Dobór grubości izolacji uzależniamy od wymiarów stropu oraz pozostałych warstw podłogowych, jak również przewidywanego natężenia dźwięków powietrznych i uderzeniowych. Warto postawić na rozwiązania, które charakteryzują się wysoką stabilnością wymiarową, bez względu na temperaturę czy poziom wilgotności powietrza.
- Inwestorom indywidualnym, projektantom i wykonawcom zalecamy stosowanie płyt akustycznych PAROC SSB 1. Specjalnie opracowana, niezaburzona orientacja włókien pozwala na uzyskanie mniejszych wartości sztywności dynamicznej, a co za tym idzie - skuteczniejszej ochrony przed dźwiękami uderzeniowymi - podkreśla Adam Buszko, ekspert z firmy Paroc.
- Dzięki temu, nawet przy stosunkowo niedużej grubości płyt, możemy osiągnąć zauważalną poprawę komfortu w gotowym wnętrzu - dodaje.
Jak skutecznie wełna kamienna tłumi dźwięki uderzeniowe (L’n,w) w podłodze pływającej, pokazuje poniższa tabela.
Strop betonowy | 50 mm wylewka betonowa | |
50 mm Paroc SSB 1 | ||
Strop betonowy | ||
Gęstość (kg/m2) | L'n,w (dB) | L'n,w (dB) |
300 (130 mm) | 80 75 70 | 50 45 40 |
PRZYGOTOWANIE PODŁOŻA POD IZOLACJĘ PODŁOGI PŁYWAJĄCEJ
Właściwe prace wykonawcze rozpoczynamy od ułożenia warstwy izolacji na stropie, który uprzednio należy oczywiście dokładnie oczyścić i odkurzyć. Jeśli strop oddziela pomieszczenia, w których panować będą różne temperatury (np. salon nad nieogrzewanym garażem), dodatkowo powinniśmy rozłożyć folię, która obejmie funkcję paroizolacji.

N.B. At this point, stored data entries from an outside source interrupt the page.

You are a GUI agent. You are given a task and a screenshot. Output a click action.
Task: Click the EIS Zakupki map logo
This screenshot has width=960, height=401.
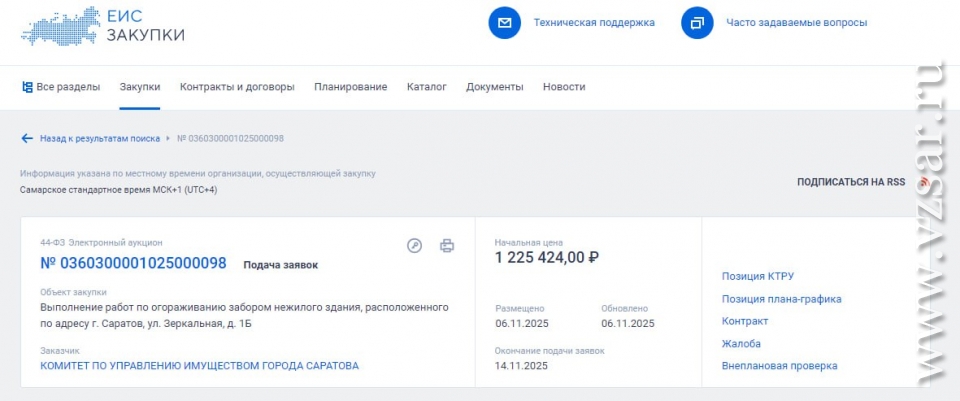click(60, 25)
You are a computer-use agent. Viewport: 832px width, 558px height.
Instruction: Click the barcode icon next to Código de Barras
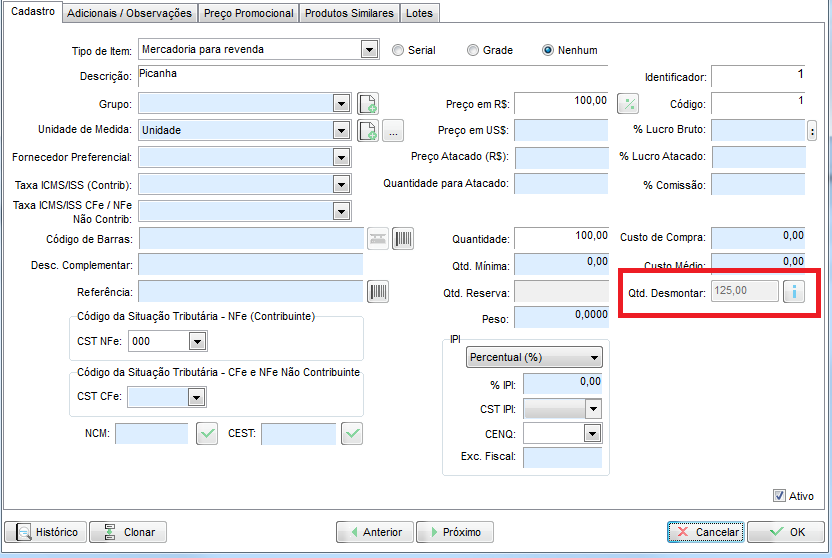pos(403,238)
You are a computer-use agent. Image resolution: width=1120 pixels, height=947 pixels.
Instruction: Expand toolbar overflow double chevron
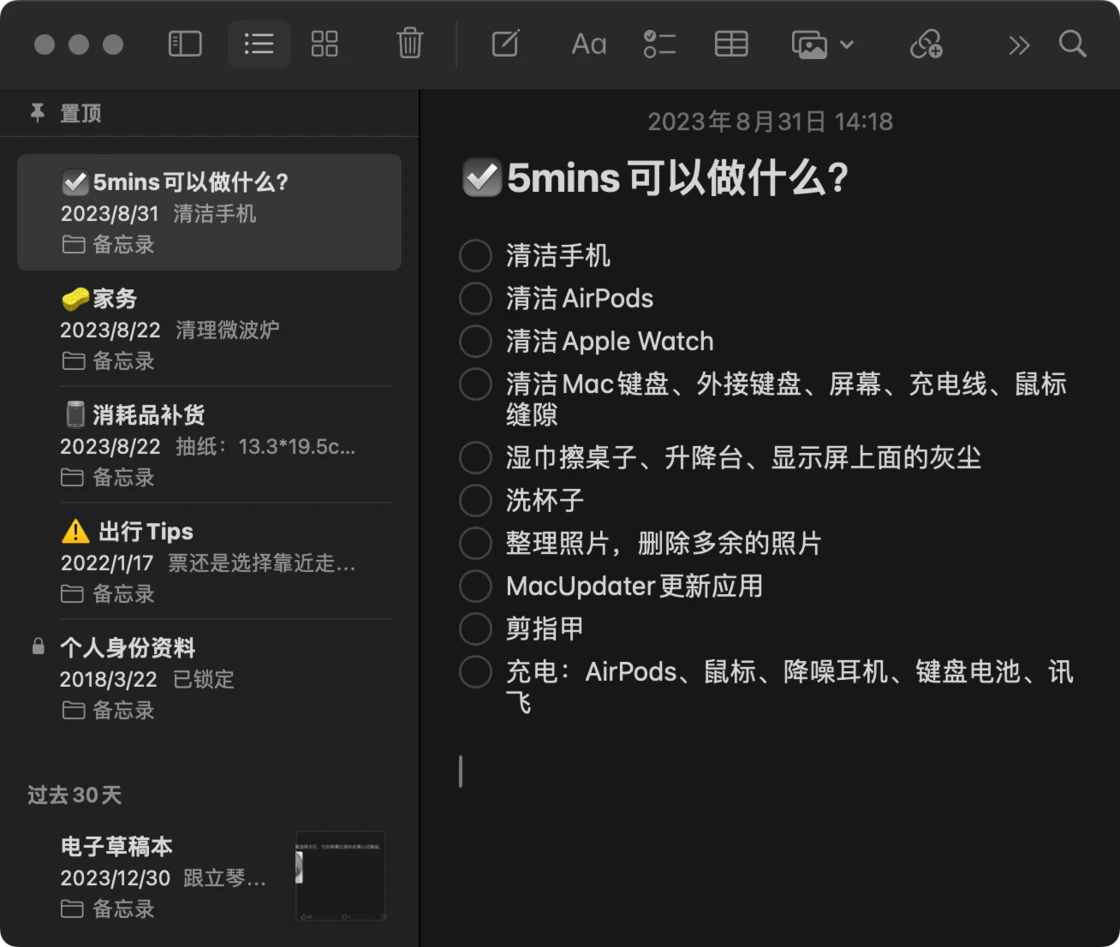1018,44
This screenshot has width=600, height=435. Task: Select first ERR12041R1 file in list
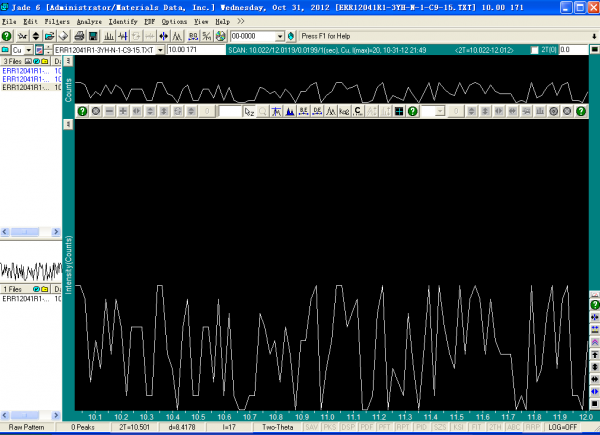pyautogui.click(x=25, y=72)
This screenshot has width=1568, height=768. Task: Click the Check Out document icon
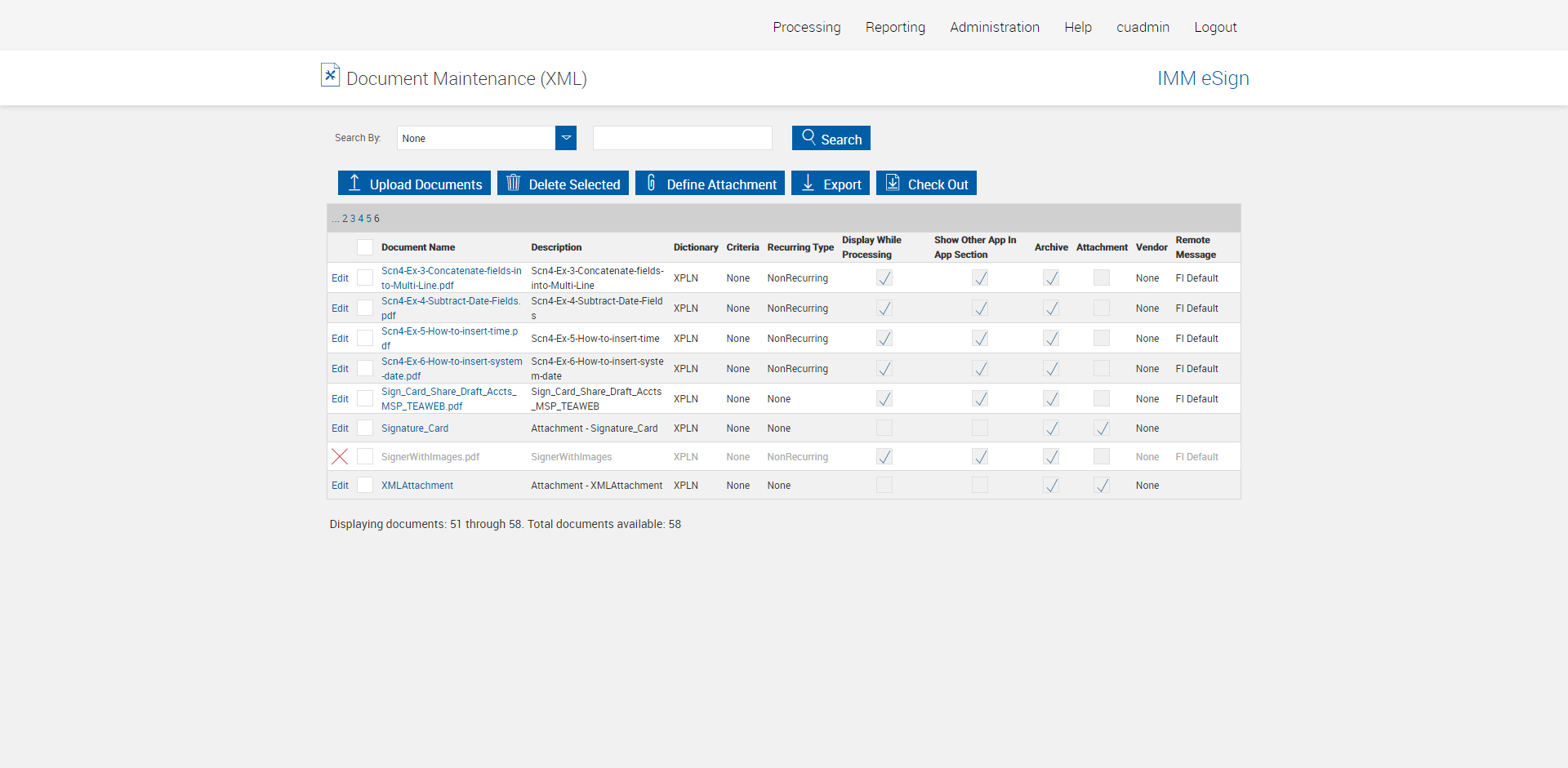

Podstawowym warunkiem skuteczności podłogi pływającej jest zachowanie dylatacji pomiędzy podłogą a ścianami i innymi konstrukcjami budynku zdolnymi do przenoszenia dźwięków uderzeniowych.
W tym celu między powierzchniami pionowymi a boczną krawędzią wylewki, umieszczamy docięte paski z wełny kamiennej o grubości minimum 10 mm. Pamiętajmy przy tym o odizolowaniu wełną wszelkich przewodów i instalacji biegnących w warstwie posadzki.
Płyty izolacyjne, które umieścimy na stropie, powinniśmy przycinać z maksymalną precyzją, aby zapewnić bezszczelinowy kontakt pomiędzy każdą kolejną płytą. Unikajmy montażu niedużych, resztkowych kawałków wełny, aby nie spowodować niepożądanych nieszczelności.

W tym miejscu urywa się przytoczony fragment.